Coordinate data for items
========================================

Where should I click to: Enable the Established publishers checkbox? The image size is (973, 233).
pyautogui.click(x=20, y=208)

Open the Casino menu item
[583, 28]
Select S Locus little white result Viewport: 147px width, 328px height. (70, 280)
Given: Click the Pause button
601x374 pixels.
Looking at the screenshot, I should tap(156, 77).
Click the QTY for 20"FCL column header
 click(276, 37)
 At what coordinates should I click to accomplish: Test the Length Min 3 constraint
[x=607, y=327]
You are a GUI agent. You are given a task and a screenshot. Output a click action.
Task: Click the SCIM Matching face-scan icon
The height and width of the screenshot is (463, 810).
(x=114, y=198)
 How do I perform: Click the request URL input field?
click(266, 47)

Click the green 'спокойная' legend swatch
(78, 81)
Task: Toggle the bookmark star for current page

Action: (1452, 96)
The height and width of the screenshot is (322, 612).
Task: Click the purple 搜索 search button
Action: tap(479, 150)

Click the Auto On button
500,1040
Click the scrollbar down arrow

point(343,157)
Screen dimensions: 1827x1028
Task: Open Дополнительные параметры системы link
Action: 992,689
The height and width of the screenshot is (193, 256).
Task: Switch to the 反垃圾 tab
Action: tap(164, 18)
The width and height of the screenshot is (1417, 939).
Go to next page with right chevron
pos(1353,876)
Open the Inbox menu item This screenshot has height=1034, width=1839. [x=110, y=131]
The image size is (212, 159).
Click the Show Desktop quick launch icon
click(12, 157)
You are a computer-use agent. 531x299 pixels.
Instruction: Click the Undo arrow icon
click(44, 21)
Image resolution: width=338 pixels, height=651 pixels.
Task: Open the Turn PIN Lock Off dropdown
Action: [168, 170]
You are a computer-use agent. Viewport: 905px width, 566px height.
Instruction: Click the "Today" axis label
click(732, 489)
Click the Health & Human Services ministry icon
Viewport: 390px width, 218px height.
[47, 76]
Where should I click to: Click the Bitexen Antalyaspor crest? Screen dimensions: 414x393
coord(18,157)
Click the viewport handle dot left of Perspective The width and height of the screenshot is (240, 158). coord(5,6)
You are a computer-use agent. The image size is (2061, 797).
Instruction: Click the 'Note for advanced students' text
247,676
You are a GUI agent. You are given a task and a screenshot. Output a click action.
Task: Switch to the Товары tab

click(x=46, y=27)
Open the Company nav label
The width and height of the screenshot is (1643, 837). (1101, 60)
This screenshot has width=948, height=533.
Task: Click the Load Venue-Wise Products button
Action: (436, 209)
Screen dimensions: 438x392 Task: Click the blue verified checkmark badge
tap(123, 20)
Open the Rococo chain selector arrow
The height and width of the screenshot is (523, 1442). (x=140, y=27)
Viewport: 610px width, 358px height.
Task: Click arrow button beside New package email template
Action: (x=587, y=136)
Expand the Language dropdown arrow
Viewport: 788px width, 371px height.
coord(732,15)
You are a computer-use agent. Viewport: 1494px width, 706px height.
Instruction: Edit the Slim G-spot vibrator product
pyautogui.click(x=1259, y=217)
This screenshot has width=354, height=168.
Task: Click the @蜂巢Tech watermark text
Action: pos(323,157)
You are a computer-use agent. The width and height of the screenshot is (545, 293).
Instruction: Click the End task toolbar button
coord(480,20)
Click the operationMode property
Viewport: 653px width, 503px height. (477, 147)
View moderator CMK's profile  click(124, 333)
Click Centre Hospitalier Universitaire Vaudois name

========================================

SET EXERCISE:
Which lines of the material contain the word "menu"? Gather all of them and copy each one in full.

RESULT OF THIS EXERCISE:
Open the Casino menu item
Open the Inbox menu item This screenshot has height=1034, width=1839. [x=110, y=131]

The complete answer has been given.